Makes document attachment usage consider external attachments #1600

Spoffy · 2025-05-05T22:19:22Z

Context

Documents' attachment usage currently only considers files which are stored internally.

If a document has external attachments, they won't show in the document's "Size of attachments" bar in "Raw Data".

Proposed solution

This updates the attachment usage calculations to use _grist_Attachments.fileSize for external attachments, while preserving the existing logic for internal attachments.

Missing attachments

If a document has external attachments and is uploaded to a Grist instance, these missing attachments will still count towards the document's attachment usage.

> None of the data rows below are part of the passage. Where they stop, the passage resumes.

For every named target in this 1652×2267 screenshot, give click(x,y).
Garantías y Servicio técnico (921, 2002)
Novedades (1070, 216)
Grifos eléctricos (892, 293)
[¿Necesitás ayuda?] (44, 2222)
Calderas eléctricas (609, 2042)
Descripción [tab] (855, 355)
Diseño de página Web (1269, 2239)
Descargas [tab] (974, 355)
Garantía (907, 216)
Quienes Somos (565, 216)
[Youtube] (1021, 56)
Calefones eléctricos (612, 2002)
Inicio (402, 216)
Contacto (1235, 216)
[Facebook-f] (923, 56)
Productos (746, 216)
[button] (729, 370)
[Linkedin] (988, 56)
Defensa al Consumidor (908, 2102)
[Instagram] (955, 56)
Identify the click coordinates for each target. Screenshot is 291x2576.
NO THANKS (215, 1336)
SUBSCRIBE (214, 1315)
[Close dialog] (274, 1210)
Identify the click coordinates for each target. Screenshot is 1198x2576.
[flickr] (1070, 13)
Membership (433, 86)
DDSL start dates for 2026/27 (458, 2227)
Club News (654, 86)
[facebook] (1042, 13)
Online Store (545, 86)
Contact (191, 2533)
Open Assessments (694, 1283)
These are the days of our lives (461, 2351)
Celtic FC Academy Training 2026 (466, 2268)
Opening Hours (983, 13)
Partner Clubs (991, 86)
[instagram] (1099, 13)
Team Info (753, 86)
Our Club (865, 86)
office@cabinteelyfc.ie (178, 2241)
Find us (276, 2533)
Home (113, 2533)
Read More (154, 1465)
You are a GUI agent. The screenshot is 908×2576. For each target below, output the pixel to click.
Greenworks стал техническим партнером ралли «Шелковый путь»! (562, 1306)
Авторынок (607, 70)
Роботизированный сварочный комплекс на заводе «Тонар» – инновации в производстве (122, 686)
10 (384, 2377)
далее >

There's no easy way to mitigate this in all situations without checking all attachments on document open.

Untrusted file size value

This creates a problem with imported documents, which may have an incorrect fileSize value if it has been manually altered (i.e - the value is untrusted).

To mitigate this, the fileSize value is now updated when attachments are uploaded as a .tar archive. This means that eventually, fileSize is always valid for files which are present in external storage.

Related issues

#1021

Has this been tested?

👍 yes, I added tests to the test suite

Spoffy · 2025-05-05T22:20:38Z

This is dependent on the UI PR being merged.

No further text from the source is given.